:: Aim of the task ::
Render the material below as a Markdown table with the columns "Row" and "Line", giving each line its own numbered row and omitting blank lines.

[Collected data entries]
>> Start

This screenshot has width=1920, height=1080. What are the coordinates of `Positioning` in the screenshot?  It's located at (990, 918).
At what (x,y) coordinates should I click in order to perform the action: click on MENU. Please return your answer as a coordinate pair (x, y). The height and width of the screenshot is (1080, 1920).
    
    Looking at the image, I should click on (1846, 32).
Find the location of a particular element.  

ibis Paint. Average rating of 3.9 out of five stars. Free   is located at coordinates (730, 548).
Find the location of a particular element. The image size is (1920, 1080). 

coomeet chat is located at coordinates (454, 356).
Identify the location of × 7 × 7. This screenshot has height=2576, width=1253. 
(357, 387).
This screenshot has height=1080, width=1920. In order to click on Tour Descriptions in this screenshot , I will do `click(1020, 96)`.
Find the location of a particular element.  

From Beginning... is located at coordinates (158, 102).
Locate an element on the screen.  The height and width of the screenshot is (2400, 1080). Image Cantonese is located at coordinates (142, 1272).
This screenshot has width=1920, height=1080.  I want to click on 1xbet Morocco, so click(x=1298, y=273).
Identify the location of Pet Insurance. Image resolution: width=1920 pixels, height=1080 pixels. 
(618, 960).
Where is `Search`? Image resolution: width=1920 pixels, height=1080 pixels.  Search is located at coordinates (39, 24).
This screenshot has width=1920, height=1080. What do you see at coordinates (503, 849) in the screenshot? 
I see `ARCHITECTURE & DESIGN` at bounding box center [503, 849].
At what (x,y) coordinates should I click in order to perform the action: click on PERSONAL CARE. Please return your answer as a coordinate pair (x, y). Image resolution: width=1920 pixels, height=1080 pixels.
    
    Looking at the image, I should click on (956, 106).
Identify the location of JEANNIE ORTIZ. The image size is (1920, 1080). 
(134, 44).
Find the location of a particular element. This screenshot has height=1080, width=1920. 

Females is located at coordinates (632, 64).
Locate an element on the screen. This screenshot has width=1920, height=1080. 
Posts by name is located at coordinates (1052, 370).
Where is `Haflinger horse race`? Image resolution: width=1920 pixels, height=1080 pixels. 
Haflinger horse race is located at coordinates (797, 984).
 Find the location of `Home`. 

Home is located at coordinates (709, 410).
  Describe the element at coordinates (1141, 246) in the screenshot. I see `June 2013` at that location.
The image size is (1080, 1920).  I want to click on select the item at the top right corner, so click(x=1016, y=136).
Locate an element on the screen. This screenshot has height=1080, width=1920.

>> End

:: Output of the exercise ::
| Row | Line |
|---|---|
| 1 | This screenshot has width=1920, height=1080. What are the coordinates of `Positioning` in the screenshot?  It's located at (990, 918). |
| 2 | At what (x,y) coordinates should I click in order to perform the action: click on MENU. Please return your answer as a coordinate pair (x, y). The height and width of the screenshot is (1080, 1920). |
| 3 |     Looking at the image, I should click on (1846, 32). |
| 4 | Find the location of a particular element.   |
| 5 | ibis Paint. Average rating of 3.9 out of five stars. Free   is located at coordinates (730, 548). |
| 6 | Find the location of a particular element. The image size is (1920, 1080).  |
| 7 | coomeet chat is located at coordinates (454, 356). |
| 8 | Identify the location of × 7 × 7. This screenshot has height=2576, width=1253.  |
| 9 | (357, 387). |
| 10 | This screenshot has height=1080, width=1920. In order to click on Tour Descriptions in this screenshot , I will do `click(1020, 96)`. |
| 11 | Find the location of a particular element.   |
| 12 | From Beginning... is located at coordinates (158, 102). |
| 13 | Locate an element on the screen.  The height and width of the screenshot is (2400, 1080). Image Cantonese is located at coordinates (142, 1272). |
| 14 | This screenshot has width=1920, height=1080.  I want to click on 1xbet Morocco, so click(x=1298, y=273). |
| 15 | Identify the location of Pet Insurance. Image resolution: width=1920 pixels, height=1080 pixels.  |
| 16 | (618, 960). |
| 17 | Where is `Search`? Image resolution: width=1920 pixels, height=1080 pixels.  Search is located at coordinates (39, 24). |
| 18 | This screenshot has width=1920, height=1080. What do you see at coordinates (503, 849) in the screenshot?  |
| 19 | I see `ARCHITECTURE & DESIGN` at bounding box center [503, 849]. |
| 20 | At what (x,y) coordinates should I click in order to perform the action: click on PERSONAL CARE. Please return your answer as a coordinate pair (x, y). Image resolution: width=1920 pixels, height=1080 pixels. |
| 21 |     Looking at the image, I should click on (956, 106). |
| 22 | Identify the location of JEANNIE ORTIZ. The image size is (1920, 1080).  |
| 23 | (134, 44). |
| 24 | Find the location of a particular element. This screenshot has height=1080, width=1920.  |
| 25 | Females is located at coordinates (632, 64). |
| 26 | Locate an element on the screen. This screenshot has width=1920, height=1080.  |
| 27 | Posts by name is located at coordinates (1052, 370). |
| 28 | Where is `Haflinger horse race`? Image resolution: width=1920 pixels, height=1080 pixels.  |
| 29 | Haflinger horse race is located at coordinates (797, 984). |
| 30 |  Find the location of `Home`.  |
| 31 | Home is located at coordinates (709, 410). |
| 32 |   Describe the element at coordinates (1141, 246) in the screenshot. I see `June 2013` at that location. |
| 33 | The image size is (1080, 1920).  I want to click on select the item at the top right corner, so click(x=1016, y=136). |
| 34 | Locate an element on the screen. This screenshot has height=1080, width=1920. |